===== TEXTE SOURCE

Carnet de notes :
Le reflet des apprentissages
du réseau RECODE.

LEÇONS

Ce que nos partenaires ont appris sur le recodage des études supérieures.

Les institutions établies accordent beaucoup d’importance à la crédibilité. Bâtissez la vôtre en misant sur vos rapports avec des alliés qui inspirent confiance.

Dans un milieu institutionnel parfois hésitant à adopter des idées novatrices, la crédibilité est un ingrédient essentiel à la création du changement. C’est la capacité d’inspirer confiance et de convaincre, un attribut que possèdent rarement les projets sans réalisation à faire valoir. Si vous n’avez pas vous-même cette crédibilité, il peut être crucial de miser sur vos rapports avec des partenaires établis pour calmer les appréhensions des décideurs et faire entendre vos nouvelles idées.

En 2015, NouLAB a reçu des fonds du gouvernement du Nouveau-Brunswick. Du jamais vu pour un lab social universitaire qui explorait des solutions aux difficultés systémiques de la province – et tout un exploit pour NouLAB! La cofondatrice Karina LeBlanc attribue ce succès notamment aux partenariats avec le MaRS Solutions Lab et GovLab. Karina croit que l’aval de ces organismes respectés, combiné au financement catalyseur de RECODE, a aidé NouLAB à bâtir le capital social requis pour mettre la barre aussi haute et faire avancer un nouveau projet dans un établissement important.

La réconciliation nous a montré que pour enseigner, l’université doit aussi écouter et apprendre.

Pour participer de manière signifiante à la réconciliation, les établissements d’études supérieures doivent reconnaître leur rôle dans l’histoire coloniale du Canada et saisir de quelle façon l’héritage des pensionnats continue d’influencer la perception du système d’éducation du Canada. Ils doivent cesser de privilégier un seul mode de savoir au détriment des autres et inciter leurs maîtres à penser à aborder leurs partenariats communautaires avec humilité afin de cultiver une nouvelle identité pour les établissements, qui seront à la fois apprenants et enseignants.

==========

## CONSIGNE
Veuillez recopier sans aucune modification le passage du texte source qui va de « Carnet de notes » à « vos nouvelles idées. ».

===== DONNÉES SOURCES

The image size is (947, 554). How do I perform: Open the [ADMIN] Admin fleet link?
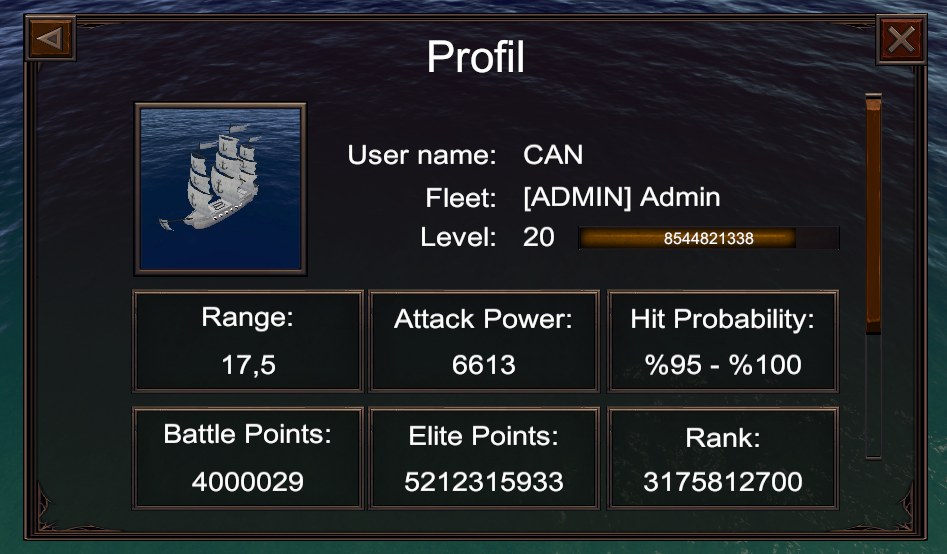click(621, 196)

==========

## RÉPONSE ATTENDUE
Carnet de notes :
Le reflet des apprentissages
du réseau RECODE.

LEÇONS

Ce que nos partenaires ont appris sur le recodage des études supérieures.

Les institutions établies accordent beaucoup d’importance à la crédibilité. Bâtissez la vôtre en misant sur vos rapports avec des alliés qui inspirent confiance.

Dans un milieu institutionnel parfois hésitant à adopter des idées novatrices, la crédibilité est un ingrédient essentiel à la création du changement. C’est la capacité d’inspirer confiance et de convaincre, un attribut que possèdent rarement les projets sans réalisation à faire valoir. Si vous n’avez pas vous-même cette crédibilité, il peut être crucial de miser sur vos rapports avec des partenaires établis pour calmer les appréhensions des décideurs et faire entendre vos nouvelles idées.